[EM] Modified Bucklin

Forest Simmons fsimmons at pcc.edu
Fri Jan 4 18:50:06 PST 2002


I want to make a (hopefully) final modification to my previous versions of
Modified Bucklin. Here it is: 

The context is a single winner election with N candidates. Each ballot has
(potentially) R distinguishable levels (counting truncations as the lowest
level), some of which may go unused by some or all of the voters.

For each candidate C let L be the highest level at which candidate C has
fewer than 1/N of the ballots showing that candidate below level L. 
 
[In some cases level L will be the lowest possible level, below which
every candidate has zero showings, which certainly represents fewer than
1/N of the ballots.]

Also for candidate C let k be the difference in the number of ballots
showing C above the level L and the number of ballots showing C below the
level L.

So now each candidate C has an associated ordered pair of numbers (L,k).

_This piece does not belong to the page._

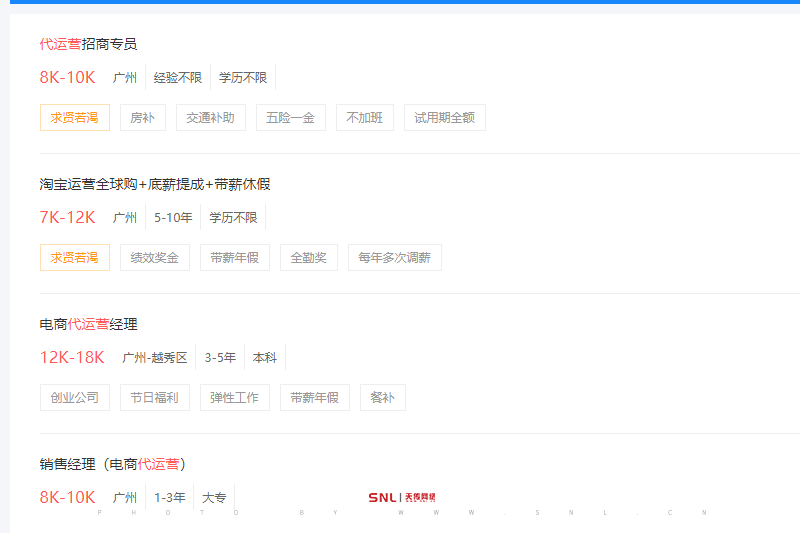
Task: Select the 绩效奖金 benefit tag
Action: tap(154, 258)
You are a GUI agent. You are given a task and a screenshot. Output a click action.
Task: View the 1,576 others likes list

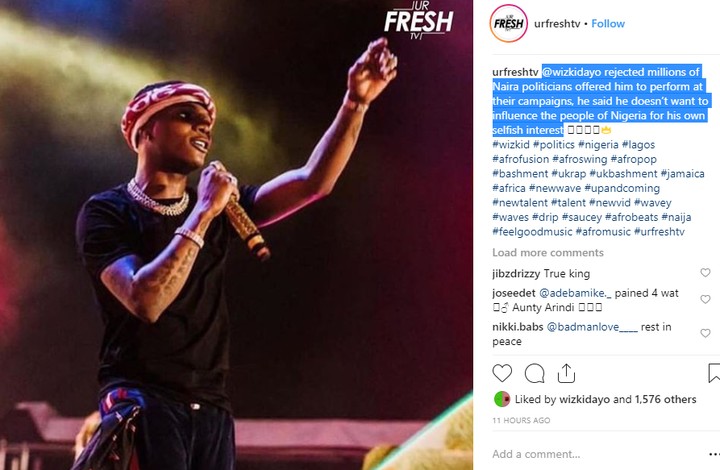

Order the candidates according to the lexicographical order of their
associated number pairs.

This means that candidate C' is higher than C in the ordering 

                  if and only if

              L' is greater than L, 
                       OR 
                L'= L AND k' > k.

The highest candidate in this lexicographical order is the Modified
Bucklin winner.

This method is summable.  A running sum of how many ballots each candidate
receives in each level is possible via an N by R matrix, where N is the
number of candidates and R is the number of possible levels.

Question.  Is this method consistent or even monotone?

Question.  Given an N by R matrix of this type computed from some set S of
ballots, what is the smallest number of factions that a set S' (of
Cardinal Ratings style ballots) can have while yielding the same N by R
matrix of candidate level summaries?